Closed
Bug 1232931
Opened 9 years ago
Closed 7 years ago
Intermittent browser_service_workers_timeout.js | Test timed out
Categories
(DevTools :: about:debugging, defect, P3)
DevTools
about:debugging
Tracking
(firefox46 affected, firefox47 affected)
RESOLVED
FIXED
People
(Reporter: philor, Assigned: ochameau)
References
Details
(Keywords: intermittent-failure)
Attachments
(5 files)
2.07 KB,
patch
|
ochameau
:
review+
|
Details | Diff | Splinter Review |
3.76 KB,
patch
|
janx
:
review+
lizzard
:
approval-mozilla-aurora+
|
Details | Diff | Splinter Review |
3.07 KB,
patch
|
janx
:
review+
lizzard
:
approval-mozilla-aurora+
|
Details | Diff | Splinter Review |
2.50 KB,
patch
|
Details | Diff | Splinter Review | |
5.45 KB,
patch
|
Details | Diff | Splinter Review |
Comment hidden (Intermittent Failures Robot) |
Comment hidden (Intermittent Failures Robot) |
Comment hidden (Intermittent Failures Robot) |
Comment hidden (Intermittent Failures Robot) |
Comment hidden (Intermittent Failures Robot) |
Comment 6•9 years ago
|
||
The issue here is that nsIServiceWorkerManager.getWorkerByID() is throwing when it can't find the worker. The devtools code, though, expects null to be returned instead:
https://dxr.mozilla.org/mozilla-central/source/devtools/server/actors/worker.js#134
https://dxr.mozilla.org/mozilla-central/source/devtools/server/actors/worker.js#67
This just changes the service worker manager code to return null instead of throwing.

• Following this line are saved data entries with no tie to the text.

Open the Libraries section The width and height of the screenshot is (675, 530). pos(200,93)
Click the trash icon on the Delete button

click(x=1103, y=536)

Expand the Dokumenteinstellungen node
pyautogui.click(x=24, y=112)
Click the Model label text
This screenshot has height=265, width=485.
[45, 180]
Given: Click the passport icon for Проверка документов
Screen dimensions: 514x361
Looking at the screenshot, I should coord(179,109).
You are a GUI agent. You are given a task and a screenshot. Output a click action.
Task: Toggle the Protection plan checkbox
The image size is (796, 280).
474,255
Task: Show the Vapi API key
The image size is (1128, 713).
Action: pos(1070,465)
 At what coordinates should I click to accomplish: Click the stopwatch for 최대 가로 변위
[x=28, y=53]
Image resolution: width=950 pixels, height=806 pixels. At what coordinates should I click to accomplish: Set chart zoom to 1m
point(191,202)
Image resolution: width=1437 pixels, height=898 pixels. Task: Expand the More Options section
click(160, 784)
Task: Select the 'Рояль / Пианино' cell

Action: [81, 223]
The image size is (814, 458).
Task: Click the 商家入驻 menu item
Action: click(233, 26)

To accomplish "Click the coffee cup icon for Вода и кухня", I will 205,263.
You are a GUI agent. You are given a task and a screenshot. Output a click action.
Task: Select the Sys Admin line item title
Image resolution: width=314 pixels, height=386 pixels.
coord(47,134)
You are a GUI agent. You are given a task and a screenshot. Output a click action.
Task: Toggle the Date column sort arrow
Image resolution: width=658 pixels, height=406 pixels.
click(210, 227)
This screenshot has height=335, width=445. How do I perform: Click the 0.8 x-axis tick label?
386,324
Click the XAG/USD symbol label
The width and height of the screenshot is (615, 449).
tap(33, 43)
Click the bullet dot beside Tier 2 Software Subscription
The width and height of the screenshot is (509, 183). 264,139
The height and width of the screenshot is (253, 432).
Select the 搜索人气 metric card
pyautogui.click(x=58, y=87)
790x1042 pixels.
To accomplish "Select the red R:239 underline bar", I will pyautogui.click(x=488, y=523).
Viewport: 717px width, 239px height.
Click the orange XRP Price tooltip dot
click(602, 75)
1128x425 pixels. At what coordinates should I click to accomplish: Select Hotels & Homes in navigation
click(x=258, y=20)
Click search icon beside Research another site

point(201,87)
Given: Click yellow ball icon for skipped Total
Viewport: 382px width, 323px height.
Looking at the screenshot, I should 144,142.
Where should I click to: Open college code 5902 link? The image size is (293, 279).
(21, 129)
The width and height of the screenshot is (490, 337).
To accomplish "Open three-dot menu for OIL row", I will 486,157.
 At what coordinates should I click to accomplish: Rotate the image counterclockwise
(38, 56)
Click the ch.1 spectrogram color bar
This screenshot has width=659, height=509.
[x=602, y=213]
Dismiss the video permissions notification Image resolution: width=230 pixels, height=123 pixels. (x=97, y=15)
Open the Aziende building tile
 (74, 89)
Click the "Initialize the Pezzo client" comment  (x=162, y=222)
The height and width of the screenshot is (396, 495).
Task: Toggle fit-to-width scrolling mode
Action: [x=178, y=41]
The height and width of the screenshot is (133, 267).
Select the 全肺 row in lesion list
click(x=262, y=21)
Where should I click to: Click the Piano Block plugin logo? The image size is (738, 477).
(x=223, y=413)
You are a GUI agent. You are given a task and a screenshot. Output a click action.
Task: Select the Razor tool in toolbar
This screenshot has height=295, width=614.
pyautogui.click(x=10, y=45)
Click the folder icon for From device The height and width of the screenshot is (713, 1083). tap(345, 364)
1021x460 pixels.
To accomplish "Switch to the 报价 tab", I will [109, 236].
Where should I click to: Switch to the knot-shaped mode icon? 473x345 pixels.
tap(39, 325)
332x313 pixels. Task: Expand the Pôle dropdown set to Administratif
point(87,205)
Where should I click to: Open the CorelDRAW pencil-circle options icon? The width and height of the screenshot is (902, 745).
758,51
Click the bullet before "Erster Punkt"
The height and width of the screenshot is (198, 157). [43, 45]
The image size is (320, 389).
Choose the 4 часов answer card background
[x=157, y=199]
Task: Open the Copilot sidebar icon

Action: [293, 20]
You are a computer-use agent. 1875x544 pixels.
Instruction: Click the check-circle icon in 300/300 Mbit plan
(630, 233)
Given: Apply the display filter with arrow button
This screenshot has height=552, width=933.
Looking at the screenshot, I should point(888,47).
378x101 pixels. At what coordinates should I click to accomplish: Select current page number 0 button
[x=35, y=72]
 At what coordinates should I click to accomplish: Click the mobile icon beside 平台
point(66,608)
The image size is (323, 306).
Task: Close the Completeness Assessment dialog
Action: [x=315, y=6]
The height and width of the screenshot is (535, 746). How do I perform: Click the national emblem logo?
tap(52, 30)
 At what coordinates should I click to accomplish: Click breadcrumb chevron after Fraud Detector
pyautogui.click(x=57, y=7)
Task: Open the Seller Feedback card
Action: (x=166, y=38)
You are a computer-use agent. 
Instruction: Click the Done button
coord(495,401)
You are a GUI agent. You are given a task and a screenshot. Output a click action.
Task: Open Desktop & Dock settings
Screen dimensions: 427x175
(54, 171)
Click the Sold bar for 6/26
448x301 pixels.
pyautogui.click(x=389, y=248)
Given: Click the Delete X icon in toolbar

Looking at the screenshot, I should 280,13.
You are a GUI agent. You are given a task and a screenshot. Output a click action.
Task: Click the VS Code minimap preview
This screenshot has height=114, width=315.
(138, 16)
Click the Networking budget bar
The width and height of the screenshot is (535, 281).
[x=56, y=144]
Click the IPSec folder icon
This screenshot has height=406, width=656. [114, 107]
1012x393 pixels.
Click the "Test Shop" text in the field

https://treeherder.mozilla.org/#/jobs?repo=try&revision=baf31f0fddb5
Assignee | ||
Comment 7•9 years ago
|
||
Comment on attachment 8708385 [details] [diff] [review]
Return null instead of throwing if swm.getWorkerByID() cannot find the worker. r=ochameau
Review of attachment 8708385 [details] [diff] [review]:
-----------------------------------------------------------------
Thanks!
Attachment #8708385 -
Flags: review?(poirot.alex) → review+
Comment 9•9 years ago
|
||
Hmm, I got a failed trigger in try after landing this in comment 8. Seems there is more to fix.
Keywords: leave-open
Comment 10•9 years ago
|
||
Alexander, can you investigate what is going on here? My quick fix does not seem to have solved the issue. Seems to trigger most often on mac 10.6 debug dt6.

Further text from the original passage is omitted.